▶ **Text provided**:
□ □ □

The results above suggest that C. matruchotii possesses a thiol-disulfide oxidoreductase that catalyzes disulfide bond formation critical for oxidative protein folding. Using the C. diphtheriae thiol-disulfide oxidoreductase MdbA (MdbA_Cd) sequence as the query, homology and BLAST searches revealed in the genome of C. matruchotii the hypothetical protein HMPREF0299_7193 as an MdbA homolog with 49% identity (E value of 1 × 10⁻⁶³), here called MdbA_Cm. Predicted to be a 26.8-kDa transmembrane protein, MdbA_Cm harbors a CHYC motif, in which the His residue appears to be characteristic of thiol-disulfide oxidoreductase enzymes in Actinobacteria (13–15).

To define the function of MdbA_Cm, a recombinant protein (residues 44 to 242) lacking a transmembrane domain was cloned in and purified from E. coli for crystallization. The X-ray crystal structure of C. matruchotii MdbA was determined by molecular replacement using the C. diphtheriae MdbA structure (PDB 5C00) (15) as the starting model. The MdbA_cm structure was refined to 1.2-Å resolution with R_work and R_free factors equal to 12.2 and 15.5%, respectively (Tables 1 and 2). The structure represents a reduced form of the protein with the catalytic residue C91 converted to S-hydroxy-l-cysteine (CSO91). The overall structure (Fig. 2A) harbors a typical DsbA/MdbA protein family fold (13, 29–31), which incorporates a thioredoxin-like domain and an α-helical domain. The thioredoxin-like domain (residues 60 to 126 and 196 to 242) consists of a 6-strand β-sheet in the order of β1↓-β2↑-β4↓-β3↓-β5↑-β6↓ and 4 flanking helices (two 3₁₀-helices and two α-helices, α3 and α9) (Fig. 2A; see also Fig. S1A in the supplemental material). The conserved catalytic CHYC motif (residues 91 to 94) forms the active site together with a conserved cis-Pro loop (residues S221 and P222) (Fig. 2C and D). The MdbA α-helical domain comprises 7 α-helices (Fig. 2A and S1A).

TABLE 1.

Crystal data collection statistics

Characteristic	Value(s)a
X-ray wavelength (Å)	0.9792
Space group	C 2221
Unit cell dimensions
a, b, c (Å)	35.6, 82.6, 123.5
α = β = γ (°)	90
Resolution (Å)	39.2–1.2 (1.22–1.20)
No. of unique reflections	55,421 (1,871)
Completeness	96.2% (65.6%)
Rmerge	0.054 (0.34)
CC1/2b (Å2)	—c (0.83)
I/σ	30.7 (2.01)
Redundancy	5.0 (2.2)
No. of molecules per asymmetric unit	1
No. of protein residues	200

^aNumbers in parentheses are for the highest-resolution shell.

^bCC1/2, Pearson's correlation coefficient for one-half of the data set.

^c—, not determined.

TABLE 2.

Structure refinement statistics

Characteristic	Value(s)
Resolution range (Å)	39.2–1.20 (1.23–1.199)
No. of reflections	55,381 (2,891)
σ cutoff	None
R (all) (%)	12.36
R (Rwork) (%)	12.21 (25.4)
Rfree (%)	15.45 (27.8)

□ □ □

▶ **Data listing**:

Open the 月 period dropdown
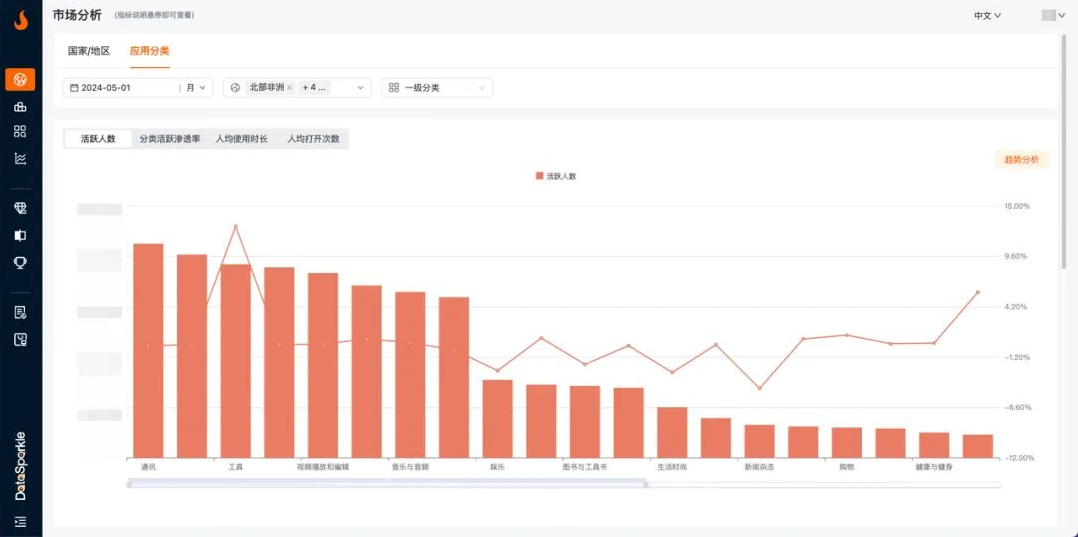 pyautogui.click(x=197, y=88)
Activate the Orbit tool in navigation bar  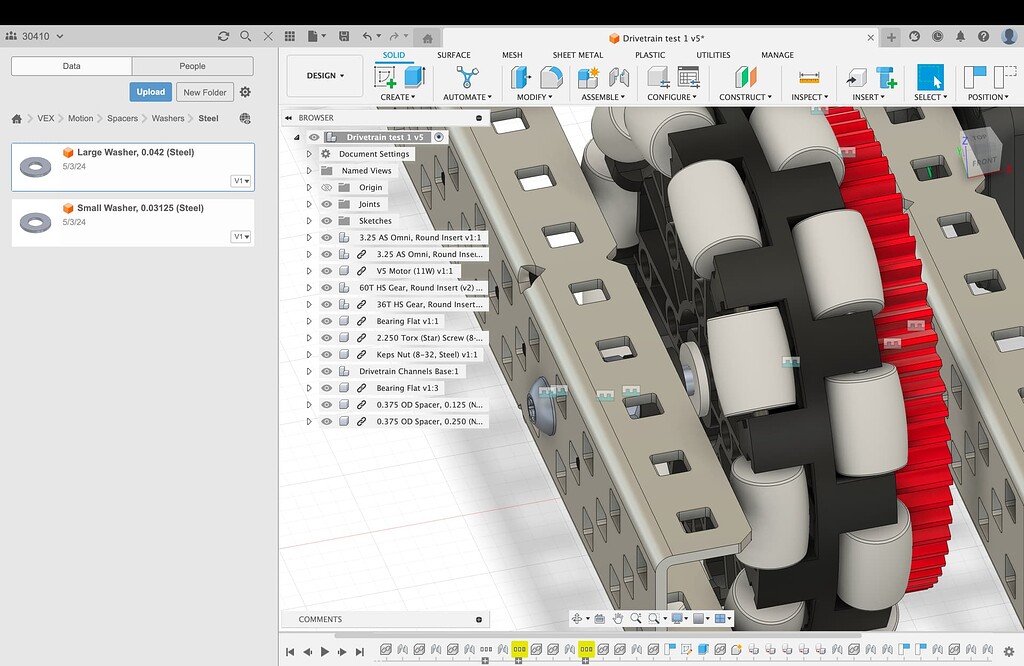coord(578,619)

□ □ □

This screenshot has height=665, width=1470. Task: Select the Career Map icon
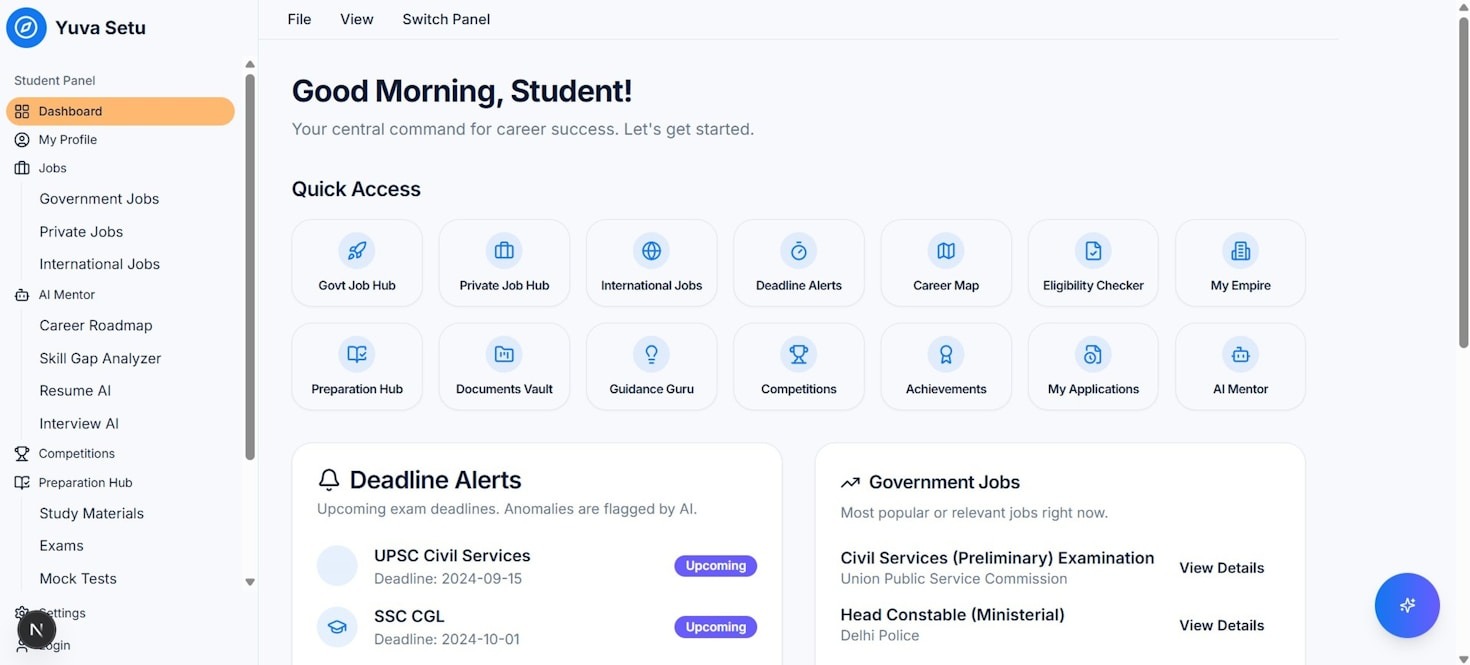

□ □ □

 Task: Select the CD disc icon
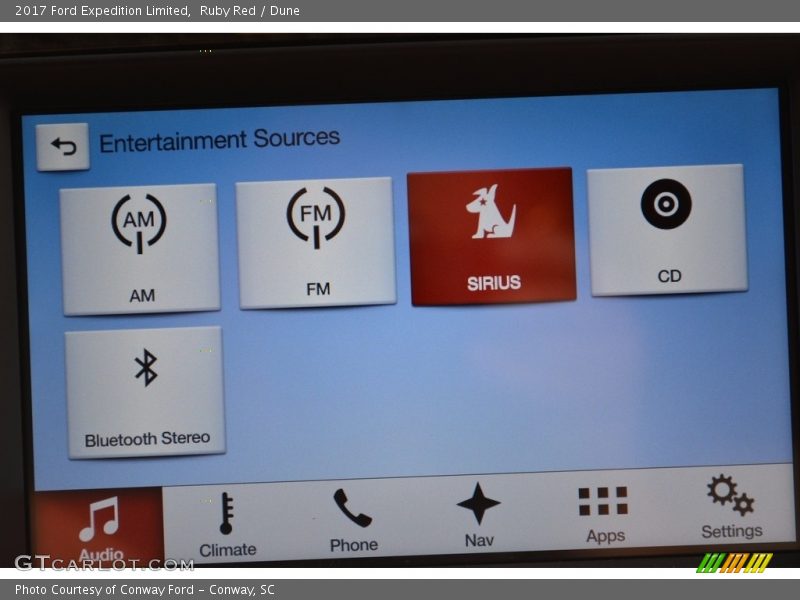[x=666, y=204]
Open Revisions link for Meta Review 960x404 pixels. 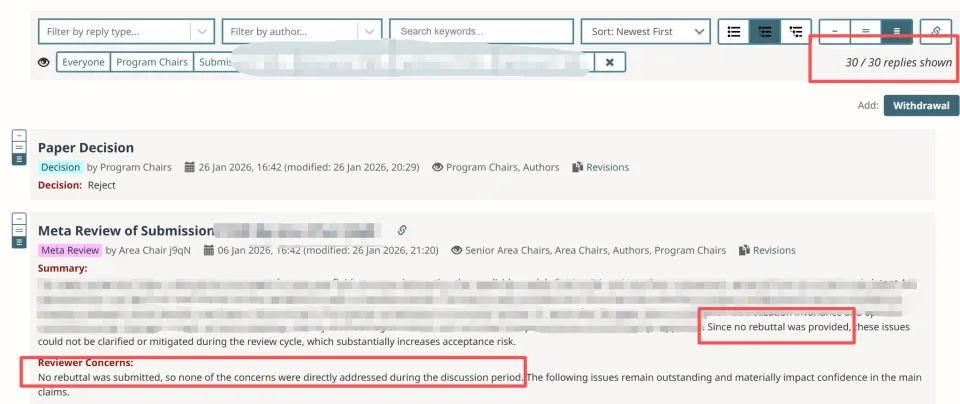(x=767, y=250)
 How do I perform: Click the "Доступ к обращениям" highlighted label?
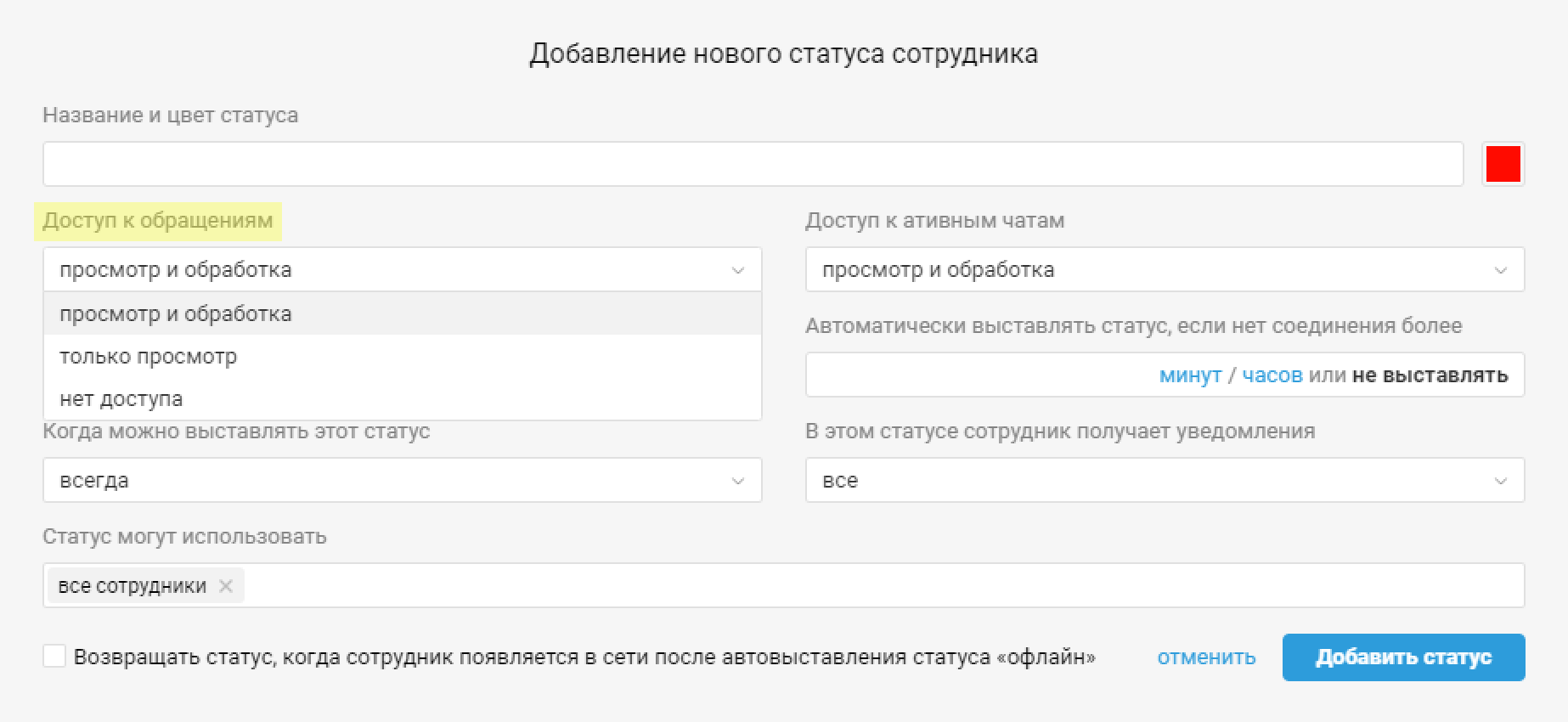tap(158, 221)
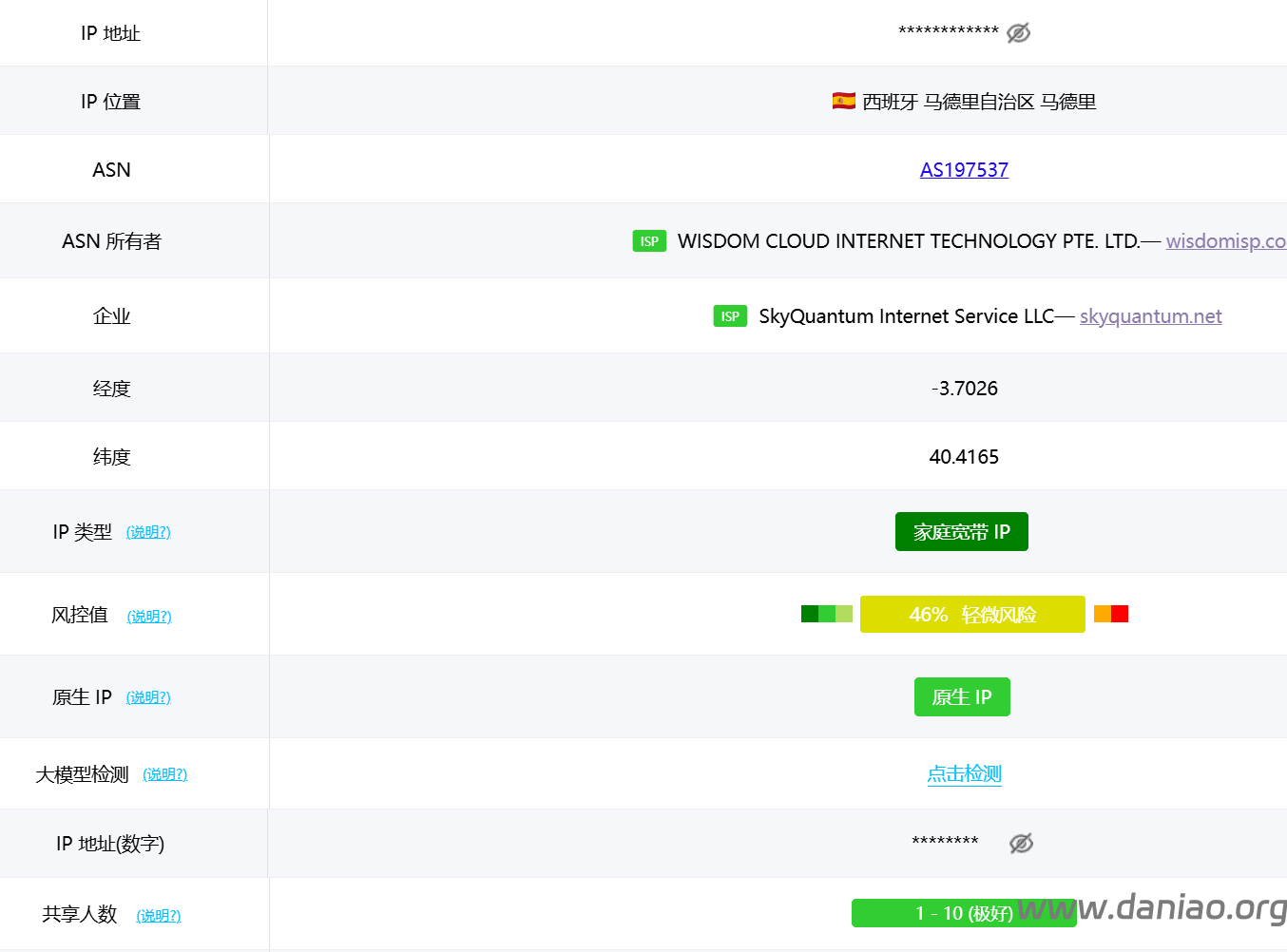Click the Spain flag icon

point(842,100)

□ □ □

▶ **Task description**:
In the text on the C. matruchotii MdbA protein, which catalytic residue was converted to S-hydroxy-l-cysteine in the determined structure?

▶ **Output**:
C91 (shown as CSO91)